KUALA LUMPUR (THE STAR/ASIA NEWS NETWORK) - The Malaysian government has vowed to take stern action against the culprits behind the chemical pollution incident in the Pasir Gudang district in Johor.
Prime Minister Mahathir Mohamad said: "It is rather unfortunate. The incident should not have happened again.
"But we can see that there are some industries that are not too concerned on security."
"That is why we have to identify who polluted the environment there, and we will take stern action against them," he told reporters on the sidelines of the 33rd Asia-Pacific Roundtable on Tuesday (June 25).
All schools in Pasir Gudang district were ordered to close for three days following chemical pollution in the area, said the state Education Department.
There are 475 such institutions in Pasir Gudang; they comprise 111 primary and secondary schools, three higher education institutions, 14 private and international schools and 347 private kindergartens.
In a statement, Education Department director Azman Adnan said the schools would be closed for three days from Tuesday to Thursday to allow the authorities to work on clearing the pollution.
"All principals and headmasters have been told to inform their students, teachers, parents and staff about the closure."
To date, more than 100 students from over 30 schools have been affected due to the air pollution, which surfaced last Thursday.
This is the second time in three months that the authorities have ordered all schools in the district to be closed because of pollution.
In March, all 111 primary and secondary schools were also ordered to close following toxic fumes coming from Sungai Kim Kim.
Meanwhile, victims affected by the latest pollution are upset and puzzled over how such an incident could happen just three months after the previous case.
They also expressed anger over how the authorities are handling the incident.
SMK Tanjung Puteri Resort student Noor Ameileyana Fadzlee, 13, said she was previously warded for two days at the Sultan Ismail Hospital for breathing difficulties.
"Luckily, it was not that bad this time and the doctor told me that I could go home after this," she said at the Pasir Gudang Indoor Stadium on Monday.
Her mother Herlina Muslimin, 40, said she was anxious when she found out about her daughter's condition.
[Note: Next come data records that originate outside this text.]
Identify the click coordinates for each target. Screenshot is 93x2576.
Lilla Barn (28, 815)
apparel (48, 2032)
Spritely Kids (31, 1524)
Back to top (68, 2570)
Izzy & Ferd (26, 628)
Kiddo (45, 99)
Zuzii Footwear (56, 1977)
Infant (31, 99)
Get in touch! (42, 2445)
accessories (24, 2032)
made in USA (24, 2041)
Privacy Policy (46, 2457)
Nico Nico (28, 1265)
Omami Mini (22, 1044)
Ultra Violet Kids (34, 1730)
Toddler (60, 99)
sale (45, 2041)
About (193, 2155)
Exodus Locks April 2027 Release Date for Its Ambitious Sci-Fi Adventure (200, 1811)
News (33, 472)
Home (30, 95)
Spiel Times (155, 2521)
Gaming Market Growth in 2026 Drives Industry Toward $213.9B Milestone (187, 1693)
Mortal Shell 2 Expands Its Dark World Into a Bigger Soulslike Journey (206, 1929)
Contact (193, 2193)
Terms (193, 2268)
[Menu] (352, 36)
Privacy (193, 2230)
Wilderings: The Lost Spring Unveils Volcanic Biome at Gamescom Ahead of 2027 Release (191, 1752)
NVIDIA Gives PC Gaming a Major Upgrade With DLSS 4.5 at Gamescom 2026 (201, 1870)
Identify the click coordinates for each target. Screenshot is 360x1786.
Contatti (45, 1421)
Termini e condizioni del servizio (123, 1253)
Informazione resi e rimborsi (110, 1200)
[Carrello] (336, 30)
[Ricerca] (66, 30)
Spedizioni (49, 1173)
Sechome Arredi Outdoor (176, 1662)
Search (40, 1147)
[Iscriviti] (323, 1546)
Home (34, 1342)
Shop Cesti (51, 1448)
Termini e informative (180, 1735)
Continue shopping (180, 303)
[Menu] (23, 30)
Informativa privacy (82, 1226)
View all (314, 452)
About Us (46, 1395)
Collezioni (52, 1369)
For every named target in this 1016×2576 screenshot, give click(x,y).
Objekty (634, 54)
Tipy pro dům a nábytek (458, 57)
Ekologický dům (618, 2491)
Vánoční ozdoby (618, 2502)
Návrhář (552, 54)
"I was worried when I received a call from her teacher asking me to come directly to Pasir Gudang Indoor Stadium. After the first incident, I thought it would not happen again. It's upsetting to see my daughter suffering from the symptoms again," she said.
Ms Senahni Hamzah, 44, mother of 16-year-old Siti Jasliena Jumaat of SMK Tanjung Puteri Resort, also said this was the second time her daughter had been affected by the pollution.
"When I reached the school, they informed me that an ambulance had already taken her to the operations centre, so I immediately rushed here," said Ms Senahni.
Trader Normah Ahmad, 63, said she is baffled as to why this keeps happening.
"This is also affecting our livelihood as many people are afraid to buy food in this area."
"I hope the authorities will take this seriously," she said.
She added that business went on as usual as there had been no orders to shut down the shops.